### Quoted passage
+++

FlySSC From France, joined Aug 2003, 7313 posts, RR: 60 Reply 1, posted (4 years 4 months 6 days 15 hours ago) and read 3308 times:
The real facts are :
Nothing very new in this "sensational" announcement again by the media :
About 1000 jobs were already not replaced in 2008.
Between 1000 and 1200 will not be replaced in 2009, mostly ground staff in the airports due to the development of e-services.
Most airlines are doing the same at the moment. Note that AF declared that not a single AF employee will be fired (for economical reason).
The TGV effect is nothing new in France, and this subject was discussed over and over on A.Net several times, no wonder why the LCC are not in a hurry to compete with AF on the French domestic network from Paris.
ORY-LYS was the second busiest European and first European domestic route in 1980 ... today, ORY-LYS doesn't exist anymore. ORY-SB lost more than 900.000 passengers since the TGV, and the TGV travel time will be even more reduced in the coming years. This time it will not take 25 years before ORY-SXB, ORY-BOD and more are closed this is not a secret for anybody.
Quoting Afcdgptp (Thread starter): first AF A380 -MSN 033- first flight was on FEB the 12th at 09:56 GMT ; hopefully plane will still be delivered last quarter of this year
Why wouldn't it be delivered ? AFKL reported loss for the third quarter of 2008 but still expect a positive result for the fiscal year 2008/2009.
Considering the world financial crisis, many other airlines including some majors would love to be in the same financial situation of AFKL, even if the airline knew better times and results.
Yes. No more "external" hiring, including for cabin crew.
Cabin Crew recruitment will continue only in "internal" where some ground commercial staff concerned by the job cuts plan will be proposed to pass the tests to become F/A.
TGV From France, joined Dec 2004, 869 posts, RR: 22 Reply 5, posted (4 years 4 months 6 days ago) and read 2743 times:
Quoting Veeseeten (Reply 2): Doesn't AF have some sort of investment in SNCF? Or am I completely imaging this?
No AF investment in SNCF.
Before it was the other way around: SNCF HAD a share (25% if my memory is correct) in Air Inter, but this has disappeared with Air Inter.
AF has mentioned the possibility to operate its own high speed trains when the rail market is deregulated in 2010.
Quoting Seemyseems (Reply 4): I remember reading in the newsletter that they had something to do THALYS, its on the codeshare page
Thalys is owned by SNCF (62%), SNCB – Belgian Railways (28%) and DB - German Railways (10%).
But AF offer connections between Roissy and Brussels, buying seats on board regular TGV services operated by SNCF.
FlySSC From France, joined Aug 2003, 7313 posts, RR: 60 Reply 6, posted (4 years 4 months 5 days 21 hours ago) and read 2513 times:
Quoting Seemyseems (Reply 4): I remember reading in the newsletter that they had something to do THALYS, its on the codeshare page.
Quoting TGV (Reply 5): AF has mentioned the possibility to operate its own high speed trains when the rail market is deregulated in 2010.
Starting 2010, in theory on International lines ONLY.
AF will probably start its own High Speed trains around 2011 or 2012, most likely first on CDG-BRU-AMS and then on a small network, as the Railway Station at CDG has a limited capacity.

+++

### Direction
Copy the forum thread word for word, from "Yes. No more" to "with Air Inter.". The data after this forum thread isn't needed.

### Supplied data
+++

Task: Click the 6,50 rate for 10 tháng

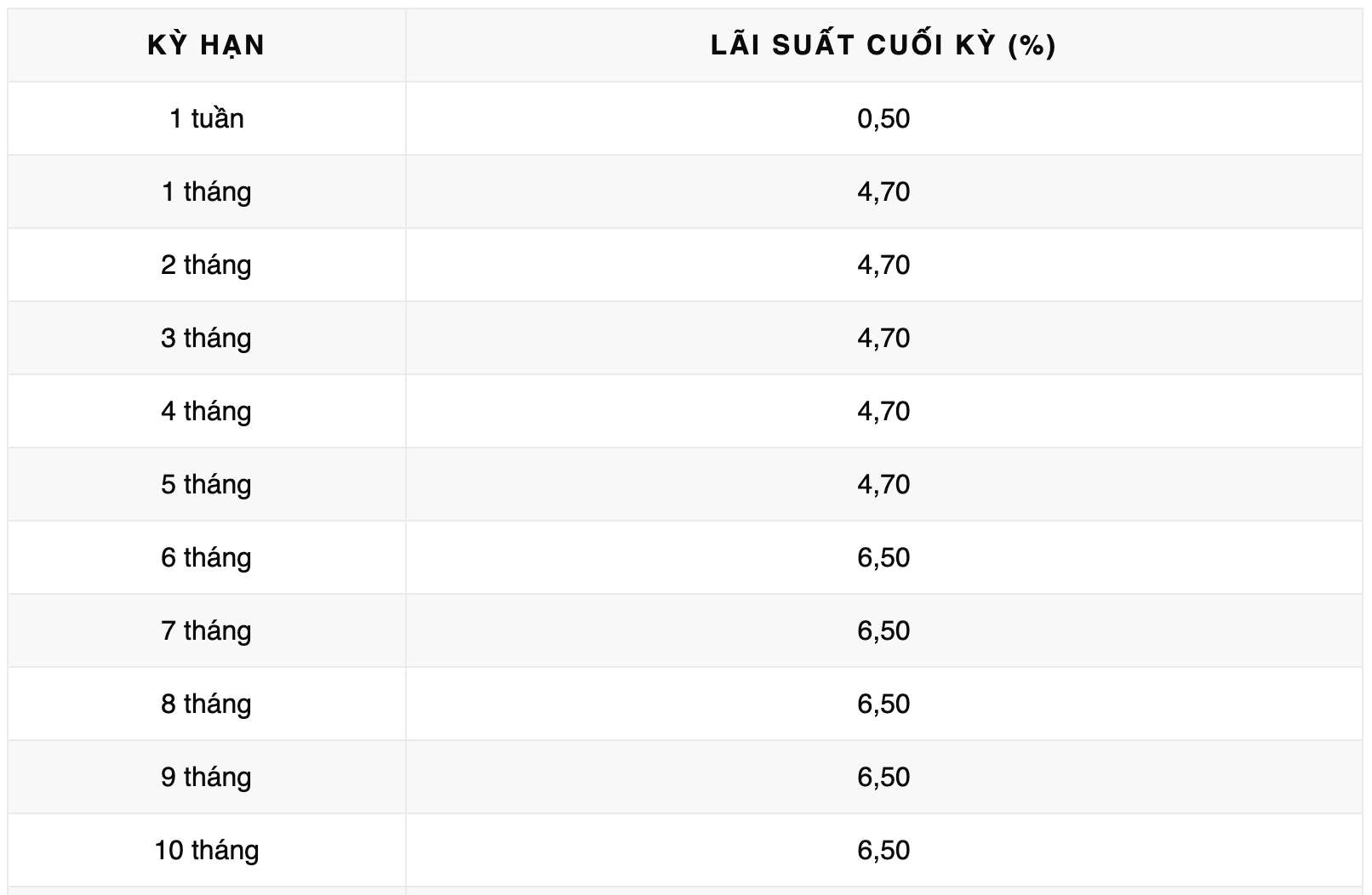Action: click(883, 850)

+++

### Task output
Yes. No more "external" hiring, including for cabin crew.
Cabin Crew recruitment will continue only in "internal" where some ground commercial staff concerned by the job cuts plan will be proposed to pass the tests to become F/A.
TGV From France, joined Dec 2004, 869 posts, RR: 22 Reply 5, posted (4 years 4 months 6 days ago) and read 2743 times:
Quoting Veeseeten (Reply 2): Doesn't AF have some sort of investment in SNCF? Or am I completely imaging this?
No AF investment in SNCF.
Before it was the other way around: SNCF HAD a share (25% if my memory is correct) in Air Inter, but this has disappeared with Air Inter.